Alexa, play “Into the New World” by Girl’s Generation. Let me begin this review by stating that Girl’s Generation (also known as SNSD or Sonyeo Sidae) was the first K-Pop group that I ever loved. I started listening to their music in 2009 when I was still in primary school, and when Jessica left the group in 2014, I was stunned.
While Shine is technically a fictional story, there’s no doubt that the characters and events are largely inspired by Jessica’s life. If this book were written by anyone else other than Jessica, I don’t think it would have been as well-received or as entertaining of a read simply because Jessica’s background offers an inside look into the Korean music industry.
SHINE by Jessica Jung
A Korean American teen is thrust into the competitive, technicolor world of K-pop, from Jessica Jung, K-pop legend and former lead singer of Girls Generation.
What would you give for a chance to live your dreams?
For seventeen-year-old Korean American Rachel Kim, the answer is almost everything. Six years ago, she was recruited by DB Entertainment—one of Seoul’s largest K-pop labels, known for churning out some of the world’s most popular stars. The rules are simple: Train 24/7. Be perfect. Don’t date. Easy right?
Not so much. As the dark scandals of an industry bent on controlling and commodifying beautiful girls begin to bubble up, Rachel wonders if she’s strong enough to be a winner, or if she’ll end up crushed… Especially when she begins to develop feelings for K-pop star and DB golden boy Jason Lee. It’s not just that he’s charming, sexy, and ridiculously talented. He’s also the first person who really understands how badly she wants her star to rise.
Content/Trigger Warnings: bullying, dieting, fatphobia, calorie-counting, body-shaming, drugging, emotional manipulation
Shine follows Rachel Kim, a 17-year-old Korean American trainee under Seoul’s largest K-Pop label, DB Entertainment. Just from the synopsis, you can find immediate parallels between Rachel and Jessica who was one of the Korean American members of Girl’s Generation under SM entertainment.
I went into this book with fairly low expectations mainly because I’m always wary of books written by celebrities, but the discussions of K-Pop’s darker side were really interesting to read, mainly because I’m a K-Pop fan myself but also because I was trying to find ties between Rachel’s life and Jessica’s.
Through Rachel, we’re exposed to the unforgiving life of a K-pop trainee from strict diet expectations where gaining 1kg could have you publicly shamed, competition among trainees looking to debut, sponsorships AKA sexual relations between trainees and company executives, double standards between female and male idols, and more.

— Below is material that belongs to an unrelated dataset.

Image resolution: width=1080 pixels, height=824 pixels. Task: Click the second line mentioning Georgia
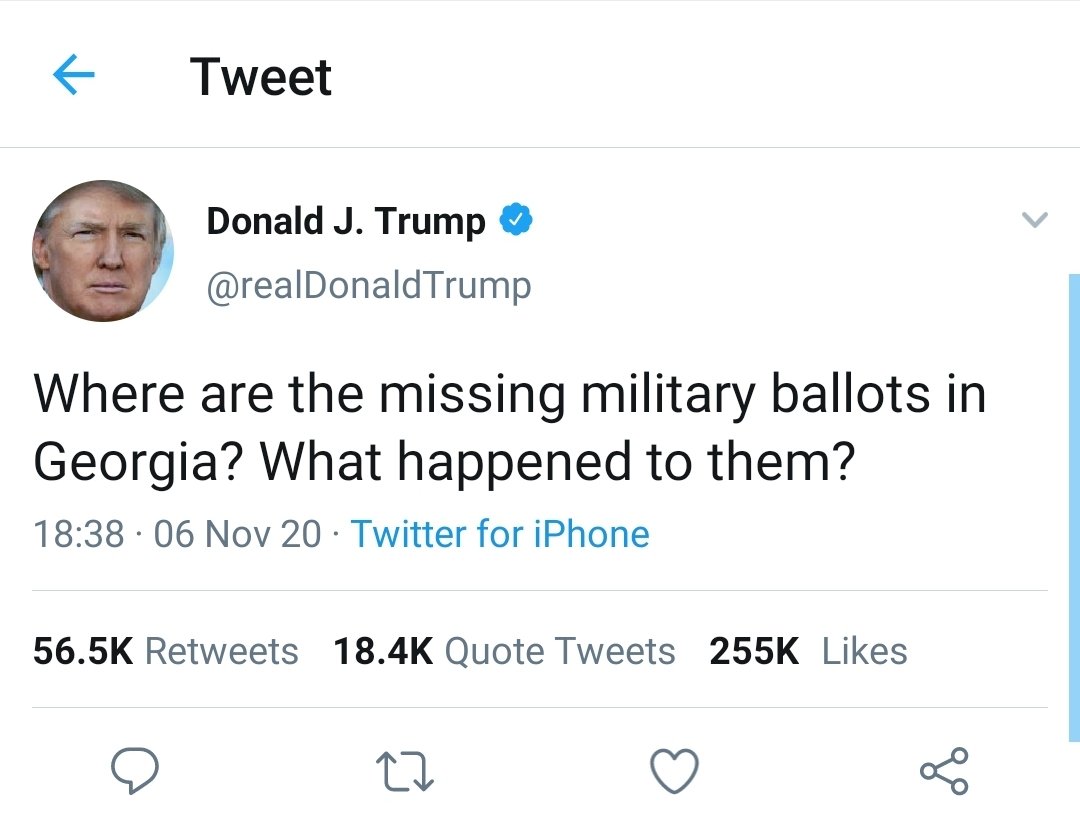(444, 462)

The writing itself was very easy to read which I wasn’t too surprised by since the book had been edited by Kat Cho, author of Wicked Fox. However, I will admit that this is a very frustrating book from the immense girl-on-girl hate and bullying with Mina, another trainee, and whirlwind romance with Jason, Rachel’s love-interest.
It’s easy to forget how K-Pop artists’ images, music, everything?? are carefully curated by the label executives, and this book ~shines~ a light on how toxic the environment can be. With Mina, I kept speculating whether Jessica was bullied like Rachel, similar to how Mina in AOA was bullied by the leader Jimin.
The romance between Rachel and Jason wasn’t my favorite mainly because he was such an irresponsible and flakey love interest to read about but that was a major plot point to show the double standards between expectations of male idols in the industry to their female counterparts.
Truthfully, I mainly picked up this book to see whether Jessica revealed anything interesting about her experience (and eventual departure) from Girl’s Generation, and Rachel’s story revealed the brutal nature of achieving success in the industry. There are several scenes in this book that feel very over-the-top, but as a whole, this was an entertaining read that I would recommend to other K-Pop fans.